That plastic film packaged around many consumer products might become easier to recycle thanks to an interdisciplinary team of researchers at Iowa State University and beyond.
The effort is being led by Xianglan Bai, associate professor of mechanical engineering (ME) at Iowa State. The goal of her and her team’s project is to develop a novel recycling technology to convert the waste plastic films (mainly consisting of polyolefins) into biodegradable polymers at a lower cost compared to current methods. The researchers hope their findings might help to lessen the amount of plastic waste that currently accumulates on land and in water.
Bai and her multidisciplinary, interinstitutional research team will develop a novel, hybrid, plasma-based conversion technology to efficiently convert heterogeneous and highly contaminated waste plastic films into environmentally-friendly polymers.

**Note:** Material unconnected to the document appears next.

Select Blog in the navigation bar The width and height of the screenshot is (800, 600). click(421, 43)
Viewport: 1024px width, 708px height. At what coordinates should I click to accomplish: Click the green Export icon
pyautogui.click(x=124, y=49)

“Our hybrid conversion technology will employ a closed carbon loop approach to convert waste plastics into biodegradable polymers at much improved carbon and energy efficiencies, thereby, promoting both environmental sustainability and circular carbon economy,” Bai said.
Advancing past research
This new project, supported by a $2.5 million grant from the Department of Energy’s (DOE) Office of Energy Efficiency and Renewable Energy, will build upon past research she has done in the realm of plastics. With past funding from DOE, the National Science Foundation, and the Iowa Energy Center, Bai and her team have developed various thermochemical conversion approaches to recycle waste materials and to mitigate the pollutant formation during the recycling process.

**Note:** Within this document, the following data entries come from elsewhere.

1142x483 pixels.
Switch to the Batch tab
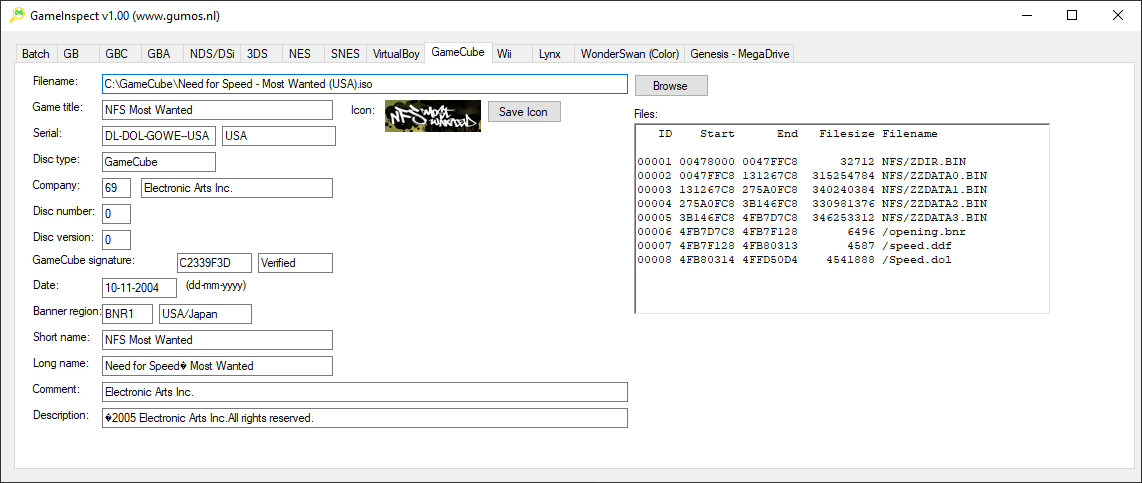(x=36, y=54)
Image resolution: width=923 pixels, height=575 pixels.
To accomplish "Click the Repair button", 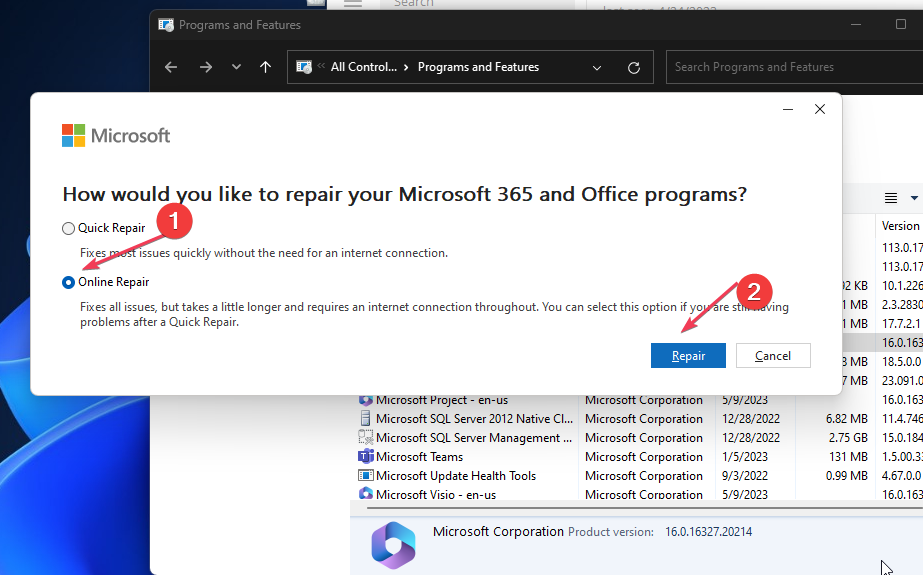I will pyautogui.click(x=688, y=356).
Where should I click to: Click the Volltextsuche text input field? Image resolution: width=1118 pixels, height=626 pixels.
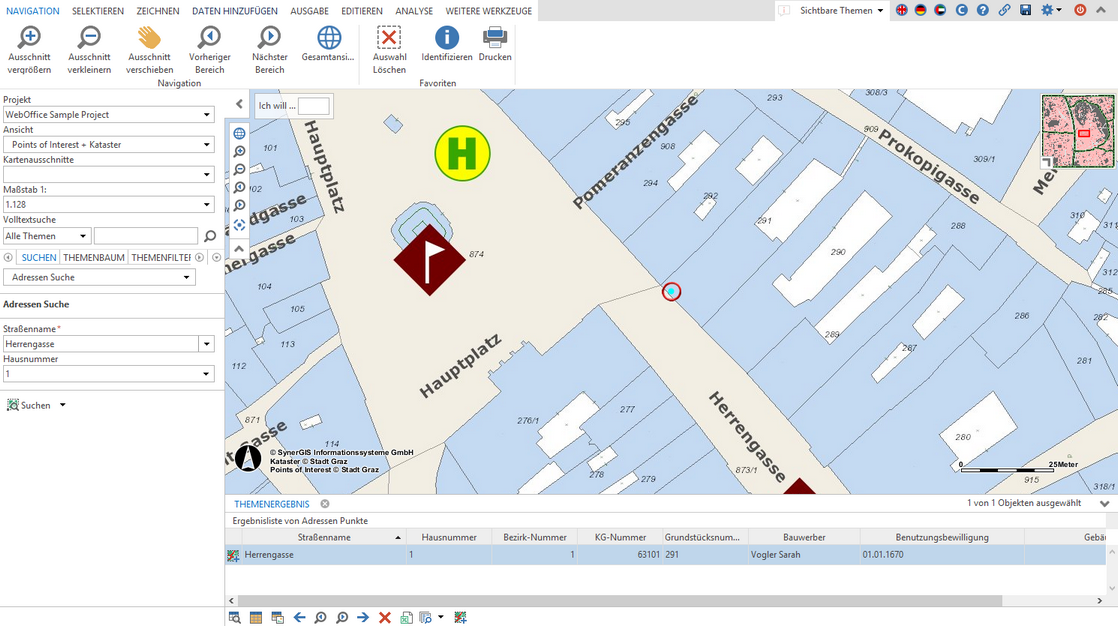tap(145, 236)
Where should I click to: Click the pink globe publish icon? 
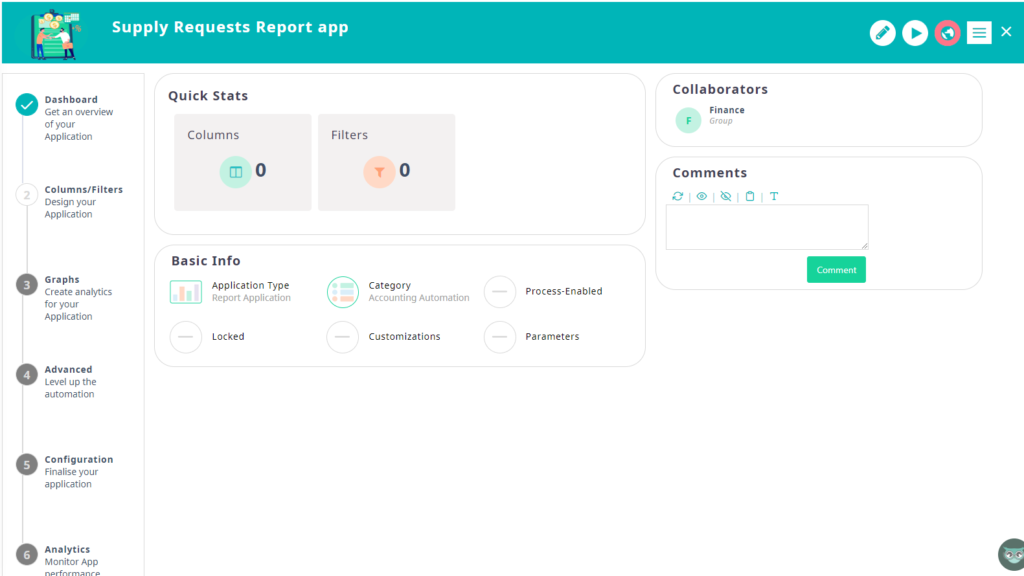[x=947, y=32]
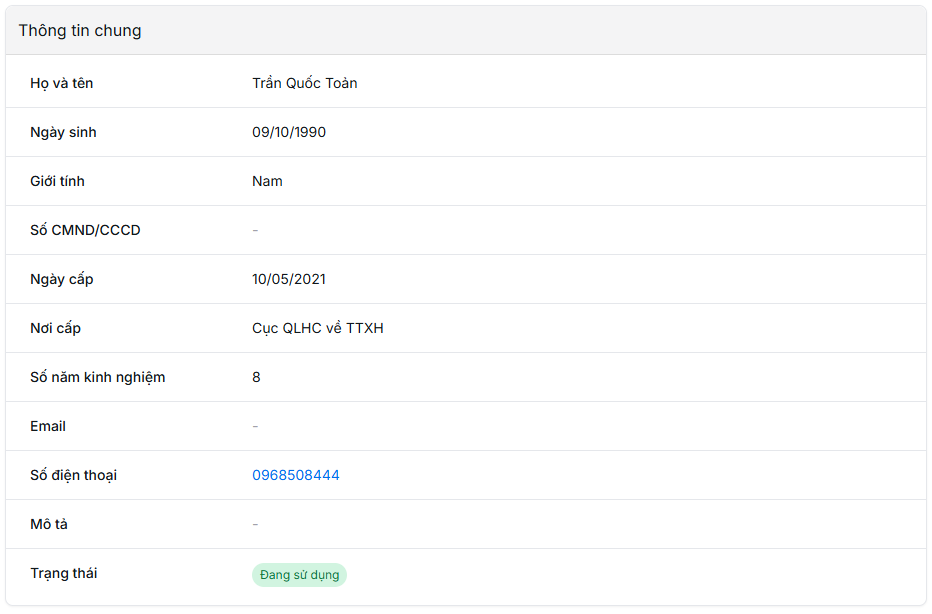The width and height of the screenshot is (932, 614).
Task: Click the 'Nơi cấp' field label
Action: click(55, 328)
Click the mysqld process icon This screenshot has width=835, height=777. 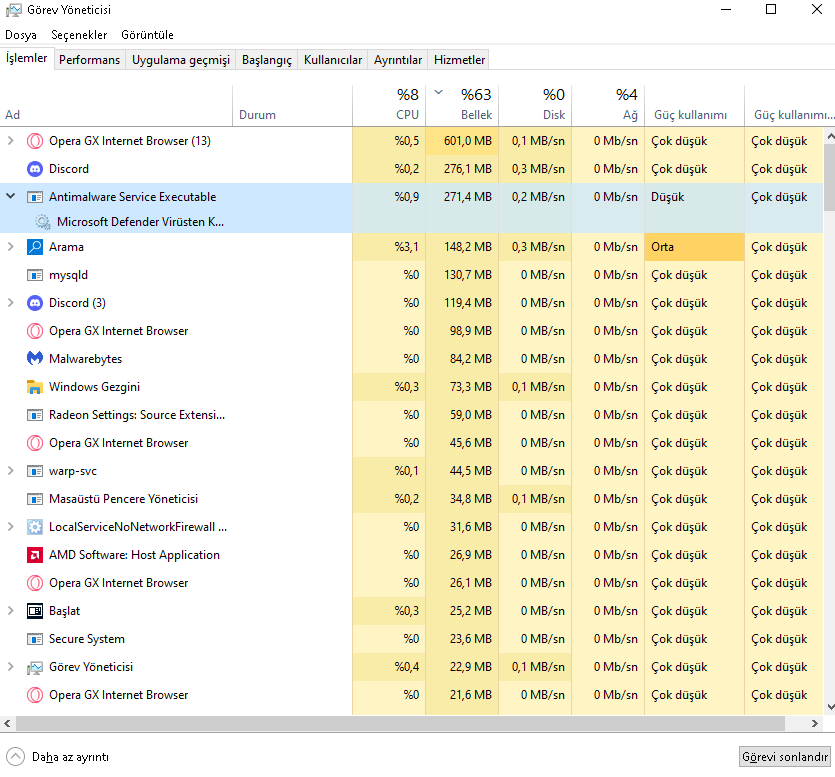(34, 275)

Specifically, the researchers plan to advance a process they have developed known as non-thermal plasma-based, chemical conversion technology. Non-thermal plasma, also called cold plasma, is a partially ionized gas with high chemical reactivity, generated by applying a high-voltage electric field to neutral gases. Non-thermal plasma is considered a green low-energy technology due to its ability to use renewable electricity as the power source and its low energy input requirement, according to Bai.
“In our studies, we found that in comparison to conventional thermochemical approaches, applying non-thermal plasma-based approaches to biomass or plastics can greatly improve conversion, increase chemical selectivity of the products and lower energy inputs,” said Bai. “In the last two years, my group has published several papers on Green Chemistry to describe our novel plasma-based approaches to convert biomass into high value chemicals.”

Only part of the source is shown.